REQUIRED WORK: Among the entries below, how many lines hold the word "accomplish"? Reply with the number only.

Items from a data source
........

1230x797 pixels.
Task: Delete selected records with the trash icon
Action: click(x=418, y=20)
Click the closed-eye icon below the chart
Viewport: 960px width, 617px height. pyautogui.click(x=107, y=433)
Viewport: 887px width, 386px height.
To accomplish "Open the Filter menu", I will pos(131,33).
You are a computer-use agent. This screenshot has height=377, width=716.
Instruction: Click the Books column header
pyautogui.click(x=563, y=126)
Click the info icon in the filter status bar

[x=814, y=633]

........

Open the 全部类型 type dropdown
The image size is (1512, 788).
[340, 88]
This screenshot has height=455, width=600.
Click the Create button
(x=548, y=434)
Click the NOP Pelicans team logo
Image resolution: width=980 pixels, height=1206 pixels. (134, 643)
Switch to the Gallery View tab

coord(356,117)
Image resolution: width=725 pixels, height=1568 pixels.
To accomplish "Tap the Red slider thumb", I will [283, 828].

........

FINISHED EXERCISE: 2